**** DATA RECORDS ****
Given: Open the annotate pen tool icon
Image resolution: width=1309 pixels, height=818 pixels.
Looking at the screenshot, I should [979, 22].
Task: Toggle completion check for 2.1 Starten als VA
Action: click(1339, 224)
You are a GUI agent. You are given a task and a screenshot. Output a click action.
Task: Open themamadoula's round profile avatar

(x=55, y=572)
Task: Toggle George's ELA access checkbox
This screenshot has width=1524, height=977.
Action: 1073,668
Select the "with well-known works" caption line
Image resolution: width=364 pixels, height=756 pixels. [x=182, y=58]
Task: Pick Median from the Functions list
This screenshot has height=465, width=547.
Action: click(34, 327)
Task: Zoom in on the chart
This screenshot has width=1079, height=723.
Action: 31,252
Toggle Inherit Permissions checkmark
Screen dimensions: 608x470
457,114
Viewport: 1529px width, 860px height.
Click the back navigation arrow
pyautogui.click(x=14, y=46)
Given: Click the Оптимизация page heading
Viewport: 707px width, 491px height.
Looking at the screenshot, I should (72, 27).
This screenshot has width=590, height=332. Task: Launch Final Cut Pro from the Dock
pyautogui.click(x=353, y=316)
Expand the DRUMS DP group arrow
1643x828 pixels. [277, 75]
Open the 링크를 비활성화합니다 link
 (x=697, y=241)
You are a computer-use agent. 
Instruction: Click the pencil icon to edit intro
****
## [TASK STATEMENT]
Reproduce all of the material above word for word, keeping every line unchanged.

## [COMPLETED TASK]
Given: Open the annotate pen tool icon
Image resolution: width=1309 pixels, height=818 pixels.
Looking at the screenshot, I should [979, 22].
Task: Toggle completion check for 2.1 Starten als VA
Action: click(1339, 224)
You are a GUI agent. You are given a task and a screenshot. Output a click action.
Task: Open themamadoula's round profile avatar

(x=55, y=572)
Task: Toggle George's ELA access checkbox
This screenshot has width=1524, height=977.
Action: 1073,668
Select the "with well-known works" caption line
Image resolution: width=364 pixels, height=756 pixels. [x=182, y=58]
Task: Pick Median from the Functions list
This screenshot has height=465, width=547.
Action: click(34, 327)
Task: Zoom in on the chart
This screenshot has width=1079, height=723.
Action: 31,252
Toggle Inherit Permissions checkmark
Screen dimensions: 608x470
457,114
Viewport: 1529px width, 860px height.
Click the back navigation arrow
pyautogui.click(x=14, y=46)
Given: Click the Оптимизация page heading
Viewport: 707px width, 491px height.
Looking at the screenshot, I should (72, 27).
This screenshot has width=590, height=332. Task: Launch Final Cut Pro from the Dock
pyautogui.click(x=353, y=316)
Expand the DRUMS DP group arrow
1643x828 pixels. [277, 75]
Open the 링크를 비활성화합니다 link
 (x=697, y=241)
You are a computer-use agent. 
Instruction: Click the pencil icon to edit intro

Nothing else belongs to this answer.